**TASK STATEMENT**.
Without omission or alteration, write out all of the data.

**Entries taken from a collection**.
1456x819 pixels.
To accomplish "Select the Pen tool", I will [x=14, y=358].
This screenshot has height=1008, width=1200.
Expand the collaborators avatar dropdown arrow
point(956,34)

**SOLUTION TO THIS PROBLEM**.
1456x819 pixels.
To accomplish "Select the Pen tool", I will [x=14, y=358].
This screenshot has height=1008, width=1200.
Expand the collaborators avatar dropdown arrow
point(956,34)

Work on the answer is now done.